Government says it's the biggest change to the scheme in almost 50 years.
People with hidden disabilities, such as anxiety disorders or brain injuries, can now apply for the Blue Badge disabled parking permits.
The move to extend the eligibility for the passes, which allow holders to park in on-street spaces for free and use disabled bays, has been made to include people who “cannot walk as part of a journey without considerable psychological distress or the risk of serious harm”. Plans to introduce the change were announced last summer, but people with these disabilities have only been able to apply for the badges since August 30.
The Department for Transport (DfT) says the extended eligibility will “offer a lifeline” to people with hidden disabilities including dementia, arthritis and Parkinson’s, giving them “better access to work and other amenities”. The government also says the change, which it calls the biggest shake-up of the Blue Badge scheme in nearly half a century, will also help combat loneliness by helping people stay connected to family and friends.
Transport Secretary Grant Shapps said the Blue Badge would make a big difference to the lives of those who are now eligible.
“We know that for some people, the possibility of not being able to find a parking space can make even leaving the house a challenge, which is why the Blue Badge is so important,” he said. “The scheme, which is already a lifeline for so many disabled people, will make a huge difference to those with non-visible conditions such as autism, dementia, Parkinson’s and arthritis. It is my sincere wish that these changes will improve even more people’s lives.”
Meanwhile Justin Tomlinson, MP for North Swindon and Minister of State at the Department for Work and Pensions, said the government was supporting councils who could see the number of applications rocket.
“Today is a pivotal moment for thousands of people with hidden disabilities across the country, many of whom face unacceptable discrimination or even abuse when using disabled parking spaces,” he said. “The changes we’re making will be life-changing for these disabled people, allowing them to go about their daily lives without experiencing unnecessary stress or worry.

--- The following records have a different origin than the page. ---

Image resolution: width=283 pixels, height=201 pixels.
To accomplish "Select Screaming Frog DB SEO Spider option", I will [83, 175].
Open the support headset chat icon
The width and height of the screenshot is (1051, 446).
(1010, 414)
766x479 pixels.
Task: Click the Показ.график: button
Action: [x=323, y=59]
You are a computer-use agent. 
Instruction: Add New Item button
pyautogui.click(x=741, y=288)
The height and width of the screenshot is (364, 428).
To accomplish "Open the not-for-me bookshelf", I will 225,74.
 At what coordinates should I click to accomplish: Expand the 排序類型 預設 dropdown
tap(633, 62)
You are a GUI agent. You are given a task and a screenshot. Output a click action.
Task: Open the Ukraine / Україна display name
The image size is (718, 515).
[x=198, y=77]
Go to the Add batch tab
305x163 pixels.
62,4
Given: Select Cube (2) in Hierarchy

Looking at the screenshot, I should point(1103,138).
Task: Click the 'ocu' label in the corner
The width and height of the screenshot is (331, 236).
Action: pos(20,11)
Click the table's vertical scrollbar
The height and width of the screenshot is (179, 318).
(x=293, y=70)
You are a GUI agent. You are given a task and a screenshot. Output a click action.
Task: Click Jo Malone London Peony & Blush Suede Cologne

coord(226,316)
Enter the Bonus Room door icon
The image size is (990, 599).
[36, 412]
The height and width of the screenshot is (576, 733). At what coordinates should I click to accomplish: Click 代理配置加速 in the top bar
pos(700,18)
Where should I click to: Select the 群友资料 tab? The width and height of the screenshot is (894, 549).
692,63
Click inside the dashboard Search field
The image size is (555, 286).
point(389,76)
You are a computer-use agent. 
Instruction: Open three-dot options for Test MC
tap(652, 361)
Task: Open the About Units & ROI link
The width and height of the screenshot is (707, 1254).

“To help councils with the expected increase in applications, the department has agreed with the Ministry of Housing, Communities and Local Government to provide £1.7 million in the first year of the programme.”
And while changes have been made to the eligibility criteria, the government has also launched an online eligibility checker, as well as launching a review “intended to improve enforcement”. It’s a review the DfT deems necessary after the Local Government Association (LGA) last year estimated that theft of Blue Badges had risen six-fold since 2013.
The DfT says the review will look at making sure Blue Badges are used correctly, as well as ways to improve public understanding so that those with non-visible disabilities can “use the badges with confidence”. A task group will be set up with key organisations to look at ways of making council enforcement more consistent in a bid to tackle “fraud and misuse”.